Q: I'm a film buff. Just curious - are there any ecological implications to my addiction?
A: If you're in TIFF withdrawal, fear not, green cinephiles, Planet in Focus, Toronto's International Environmental Film & Video Festival, starts Wednesday (September 28) and should have lots of illuminating flicks (www.planetinfocus.org). But what are the eco ramifications of cinematic enjoyment? We all know theatres are famous for refrigerating moviegoers to the point of frostbite. Well, instead of handing out blankets, Famous Players installed a nifty cooling system calibrated to the number of seats sold (or bodies heating the room) which, combined with automated lighting, has resulted in serious energy savings at dozens of theatres across the country, including our Paramount and SilverCitys. No word from Cineplex on this front.
Are you really going to finish that 2-litre cup of Coke or that plastic-wrapped 100-pack of Twizzlers? Consider bringing your own healthy snacks, like carrot sticks and juice in reusable containers. (I know, I know, theatres don't really condone this, so keep it hush-hush.) Or lug a porto-mug with you and ask a popcorn peddler to fill it with your bevy of choice.
As for home viewing, it's all contingent on your medium of choice. VHS players, even the new ones, consume more energy than DVD players. And watching films on your computer uses less energy than on your TV, especially if it's a new- fangled big-screen one.
Wouldn't you know it? The bigger and sharper the image, the more juice your set needs to deliver it. A 32-inch liquid crystal high definition (LCD HDTV) model, for instance, sucks back nearly 400 kWh per year, double that of an older analog screen of the same size. And a 50-inch plasma HDTV drinks up well over three times as much as that analog one. It's certainly enough to make your hydro bills jump. Is it really worth seeing the pores on your favourite starlet's nose?
To be fair, newer plasmas are improving as manufacturers reduce active mode power consumption, and non-HDTV LCDs use the same amount of power as regular ones.
Still, Canadians bought almost 200,000 energy-hogging HDTVs in 2002, according to a market research report by Euromonitor. We're also buying cheapie no-name DVD players like they're going out of style. Trouble is, the crappy ones are basically disposable, and it's cheaper to buy a new one than have it fixed. Just cough it up and get your stuff repaired at Videophase on King East (416-498-1348). They even make house calls.
Energy Star electronics, be they VHS or DVD players, TVs or computers, consume up to 75 per cent less electricity than conventional products when they're turned off. But only when they're off. See, most electronics continue to suck power from the socket even when they're not in use, making them serious energy pigs. Energy Star goods are much better about this, but the seal of approval doesn't tell you anything about how efficient your set is when it's on. And even if it did, Energy Star's current test for gauging active mode power is so old, it's based on black-and-white televisions!

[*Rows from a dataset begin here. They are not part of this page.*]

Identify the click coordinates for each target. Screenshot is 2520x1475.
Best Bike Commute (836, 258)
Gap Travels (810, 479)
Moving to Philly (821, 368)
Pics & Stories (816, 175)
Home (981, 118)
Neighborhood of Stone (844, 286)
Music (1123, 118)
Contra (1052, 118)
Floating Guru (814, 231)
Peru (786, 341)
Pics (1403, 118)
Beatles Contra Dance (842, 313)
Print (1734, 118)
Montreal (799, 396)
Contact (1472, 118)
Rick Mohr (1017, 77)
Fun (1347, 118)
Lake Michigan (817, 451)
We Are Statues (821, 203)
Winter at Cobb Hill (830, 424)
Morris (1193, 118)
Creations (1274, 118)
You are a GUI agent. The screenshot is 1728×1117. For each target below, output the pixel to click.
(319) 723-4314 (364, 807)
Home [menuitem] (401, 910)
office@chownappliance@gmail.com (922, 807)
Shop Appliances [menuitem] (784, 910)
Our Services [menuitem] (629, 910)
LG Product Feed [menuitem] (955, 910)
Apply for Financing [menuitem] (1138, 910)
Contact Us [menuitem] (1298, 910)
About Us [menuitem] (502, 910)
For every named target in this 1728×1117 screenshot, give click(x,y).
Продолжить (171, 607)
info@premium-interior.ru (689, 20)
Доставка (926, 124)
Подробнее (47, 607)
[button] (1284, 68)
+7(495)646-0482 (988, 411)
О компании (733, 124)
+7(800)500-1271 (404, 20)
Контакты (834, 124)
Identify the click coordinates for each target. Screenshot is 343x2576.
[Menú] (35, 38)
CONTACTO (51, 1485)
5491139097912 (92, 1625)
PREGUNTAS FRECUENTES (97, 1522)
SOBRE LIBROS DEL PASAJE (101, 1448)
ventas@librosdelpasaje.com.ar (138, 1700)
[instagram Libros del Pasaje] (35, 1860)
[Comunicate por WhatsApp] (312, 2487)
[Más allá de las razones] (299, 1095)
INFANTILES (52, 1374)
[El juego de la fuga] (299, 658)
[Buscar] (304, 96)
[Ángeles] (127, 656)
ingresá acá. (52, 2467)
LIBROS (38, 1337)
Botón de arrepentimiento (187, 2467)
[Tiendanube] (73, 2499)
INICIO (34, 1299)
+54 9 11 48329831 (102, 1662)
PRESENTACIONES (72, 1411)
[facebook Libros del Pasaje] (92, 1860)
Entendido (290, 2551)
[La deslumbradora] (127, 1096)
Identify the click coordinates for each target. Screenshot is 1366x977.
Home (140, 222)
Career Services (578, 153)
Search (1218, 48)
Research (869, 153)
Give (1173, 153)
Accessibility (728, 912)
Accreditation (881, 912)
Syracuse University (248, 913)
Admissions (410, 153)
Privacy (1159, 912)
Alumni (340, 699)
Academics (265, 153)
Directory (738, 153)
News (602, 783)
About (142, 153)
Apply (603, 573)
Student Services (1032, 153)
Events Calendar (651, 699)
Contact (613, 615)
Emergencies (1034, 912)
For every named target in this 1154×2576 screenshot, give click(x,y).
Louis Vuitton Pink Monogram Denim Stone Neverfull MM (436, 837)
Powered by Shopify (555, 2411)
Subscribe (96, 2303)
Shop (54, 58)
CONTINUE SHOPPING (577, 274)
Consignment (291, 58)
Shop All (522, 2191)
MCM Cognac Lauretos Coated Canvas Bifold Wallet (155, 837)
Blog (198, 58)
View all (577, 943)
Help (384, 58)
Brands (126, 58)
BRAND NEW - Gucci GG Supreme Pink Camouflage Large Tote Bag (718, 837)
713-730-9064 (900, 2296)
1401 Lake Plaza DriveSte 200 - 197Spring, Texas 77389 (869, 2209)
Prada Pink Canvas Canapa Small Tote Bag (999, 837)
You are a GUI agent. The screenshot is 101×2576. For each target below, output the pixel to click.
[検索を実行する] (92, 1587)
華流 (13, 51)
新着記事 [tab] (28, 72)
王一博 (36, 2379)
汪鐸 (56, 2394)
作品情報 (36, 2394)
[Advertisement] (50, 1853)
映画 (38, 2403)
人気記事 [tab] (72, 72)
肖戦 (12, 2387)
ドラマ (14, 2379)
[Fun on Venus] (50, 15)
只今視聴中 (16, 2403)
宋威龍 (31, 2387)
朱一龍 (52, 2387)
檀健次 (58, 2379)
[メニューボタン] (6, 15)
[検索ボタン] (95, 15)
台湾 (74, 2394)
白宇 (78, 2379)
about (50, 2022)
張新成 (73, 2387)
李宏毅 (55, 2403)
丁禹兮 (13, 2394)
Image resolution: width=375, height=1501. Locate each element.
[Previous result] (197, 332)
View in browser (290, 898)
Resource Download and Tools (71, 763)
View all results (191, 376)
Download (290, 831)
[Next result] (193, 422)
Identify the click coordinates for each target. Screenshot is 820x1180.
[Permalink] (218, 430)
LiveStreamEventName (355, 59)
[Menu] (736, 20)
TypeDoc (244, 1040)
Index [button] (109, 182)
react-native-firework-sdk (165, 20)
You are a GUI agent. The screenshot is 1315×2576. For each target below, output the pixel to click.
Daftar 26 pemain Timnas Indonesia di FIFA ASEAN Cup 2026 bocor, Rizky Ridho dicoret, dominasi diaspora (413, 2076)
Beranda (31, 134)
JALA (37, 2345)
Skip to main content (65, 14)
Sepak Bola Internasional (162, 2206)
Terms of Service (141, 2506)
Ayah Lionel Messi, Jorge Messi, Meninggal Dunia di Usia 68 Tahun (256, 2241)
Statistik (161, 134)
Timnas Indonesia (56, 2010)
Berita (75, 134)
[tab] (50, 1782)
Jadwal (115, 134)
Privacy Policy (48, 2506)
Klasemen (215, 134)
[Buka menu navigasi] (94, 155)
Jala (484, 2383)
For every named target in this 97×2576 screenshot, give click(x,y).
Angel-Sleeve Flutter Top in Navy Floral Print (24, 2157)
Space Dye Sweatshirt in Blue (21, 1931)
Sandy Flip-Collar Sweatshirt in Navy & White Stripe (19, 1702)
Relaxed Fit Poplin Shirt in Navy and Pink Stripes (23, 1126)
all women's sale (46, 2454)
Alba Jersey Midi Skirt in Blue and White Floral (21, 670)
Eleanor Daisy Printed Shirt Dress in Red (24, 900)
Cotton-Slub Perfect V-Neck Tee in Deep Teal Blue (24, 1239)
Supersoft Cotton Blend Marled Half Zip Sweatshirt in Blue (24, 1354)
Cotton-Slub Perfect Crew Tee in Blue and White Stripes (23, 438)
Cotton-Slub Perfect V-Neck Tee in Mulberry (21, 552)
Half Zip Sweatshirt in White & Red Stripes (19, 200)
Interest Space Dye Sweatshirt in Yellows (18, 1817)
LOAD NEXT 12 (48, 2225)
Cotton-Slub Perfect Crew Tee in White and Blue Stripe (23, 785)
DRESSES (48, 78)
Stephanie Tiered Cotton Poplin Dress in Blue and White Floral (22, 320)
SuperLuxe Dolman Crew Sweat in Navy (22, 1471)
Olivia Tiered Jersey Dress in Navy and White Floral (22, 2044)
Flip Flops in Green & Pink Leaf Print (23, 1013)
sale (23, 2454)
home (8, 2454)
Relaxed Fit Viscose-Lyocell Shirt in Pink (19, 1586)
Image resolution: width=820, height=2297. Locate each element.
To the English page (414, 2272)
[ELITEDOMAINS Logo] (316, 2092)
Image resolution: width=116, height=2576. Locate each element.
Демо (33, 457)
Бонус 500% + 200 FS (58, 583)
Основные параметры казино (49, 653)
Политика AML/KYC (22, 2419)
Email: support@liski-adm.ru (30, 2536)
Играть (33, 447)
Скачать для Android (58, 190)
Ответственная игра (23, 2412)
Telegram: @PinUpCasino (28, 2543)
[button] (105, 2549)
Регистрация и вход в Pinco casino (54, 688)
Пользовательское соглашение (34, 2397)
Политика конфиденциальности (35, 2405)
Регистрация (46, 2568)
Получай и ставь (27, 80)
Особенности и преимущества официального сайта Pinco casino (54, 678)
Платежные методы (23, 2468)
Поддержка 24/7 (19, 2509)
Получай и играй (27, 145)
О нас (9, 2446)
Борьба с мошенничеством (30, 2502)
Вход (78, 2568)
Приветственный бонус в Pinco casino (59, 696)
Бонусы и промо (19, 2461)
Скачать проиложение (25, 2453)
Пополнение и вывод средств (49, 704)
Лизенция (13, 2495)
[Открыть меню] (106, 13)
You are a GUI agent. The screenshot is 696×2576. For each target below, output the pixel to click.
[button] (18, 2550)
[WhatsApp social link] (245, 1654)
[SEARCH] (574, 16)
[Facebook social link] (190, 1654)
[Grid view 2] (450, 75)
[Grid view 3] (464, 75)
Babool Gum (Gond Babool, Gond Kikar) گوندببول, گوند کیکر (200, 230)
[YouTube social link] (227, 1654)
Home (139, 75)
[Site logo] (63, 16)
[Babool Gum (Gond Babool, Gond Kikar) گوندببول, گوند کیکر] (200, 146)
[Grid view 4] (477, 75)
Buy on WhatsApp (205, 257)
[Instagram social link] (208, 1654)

Still, it's all we've got, so do look for the Energy Star label when you're shopping (DVD players from $99.99 and VCR players from $74.99 at Future Shop, Bay Bloor Radio and Source by Circuit City). If you're in need of both a VHS and DVD player, better to get the two-in-one kind (JVC and Panasonic have a model from $169.99 at Bay Bloor and Future Shop).
Beyond the electronics that help you play your movies, what of the movies themselves? Both DVDs and VHS tapes can be brought to an Enviro Day (www.city.toronto.on.ca/environment_days), as can old TVs and DVD and VHS players (which get recycled). Whatever you do, don't landfill the stuff. (Cathode-ray-tube tellies, in particular, are bad, bad, bad if the tubes break and leak.)
If they're in good condition, bring old flicks to a second-hand media shop like CD Replay on Yonge, Lawrence or Bloor.
Downloading movies is perhaps the greenest way to view a flick, seeing as no DVD has to be pressed and shipped to stores, and computers use less energy than TVs. Renting is greener than buying your own copy, but only if you don't drive to the store.
As for movie-munching snacks, you can get certified organic, GMO-free popcorn at places like Noah's on Bloor, Yonge and Bathurst and Essence of Life on Kensington (from $2.99/3 pack). Stargazers and stalkerazzi can buy theirs at Whole Foods on Avenue.